Figure 5.

SARS-CoV-2 VOCs exhibit broader organ tropism and replication capacity in WT mice

WT mice were infected i.n. with 10⁴ pfu of the indicated SARS-CoV-2 variants on 0 days p.i.

(A) Body weight was monitored daily and is shown relative to 0 days p.i. Red dashed line indicates initial body weight (100%). Mean values of hACE2 Tg mice infected with the respective VOCs, as shown in Figure 1A, are indicated by transparent bars.
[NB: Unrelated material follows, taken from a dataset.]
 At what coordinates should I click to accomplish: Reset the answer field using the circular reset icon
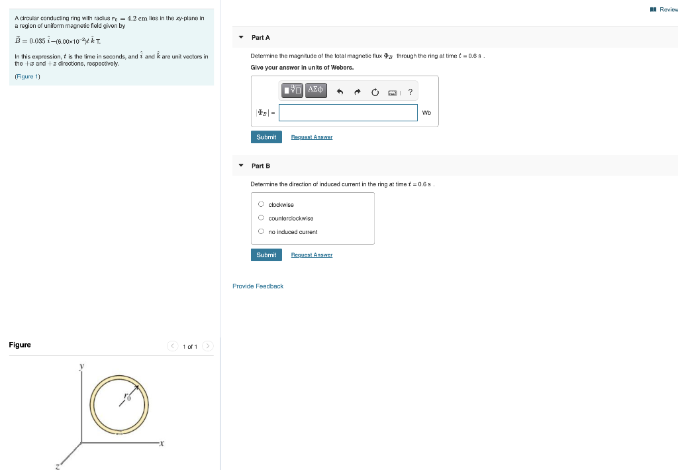[x=374, y=91]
(B) AUC of the body weight, calculated for 0–5 days p.i., as shown in Figure S8A. Lung (C–E), trachea (F–H), and brain (I–K) were harvested 3 (n = 3) and 5 (Gamma) or 6 (EU-1, Alpha, Beta) (n = 4) days p.i. and analyzed for viral load by qPCR for SARS-CoV-2 N1 gene (C, F, and I), viral gene expression by qPCR for SARS-CoV-2 S gene sgmRNA (D, G, and J), and infectious viral titer by plaque assay on Vero E6 cells (E, H, and K). Shown are mean values ± SDs. Each black dot represents an individual animal. Mean values of hACE2 Tg mice infected with the respective VOCs, as shown in Figures 1C, 2A–2F, S2A, S2H, and S2N, are indicated by colored round symbols. Dashed red line indicates DL, which is 12,042 genome copies/mL for the N1 qPCR and 0 plaques/mL for the plaque assay. S gene sgmRNA is presented as 2^−ΔΔCT, with 10⁰ representing mock; down error bars are omitted in case of negative values, due to the logarithmic scale. p values were calculated performing a Kruskal-Wallis test with a Dunn’s multiple comparison test (^∗p ≤ 0.05). Analysis of additional organs is shown in Figure S8. Mutations in the different SARS-CoV-2 variants that may account for the observed differences are summarized in Table S1.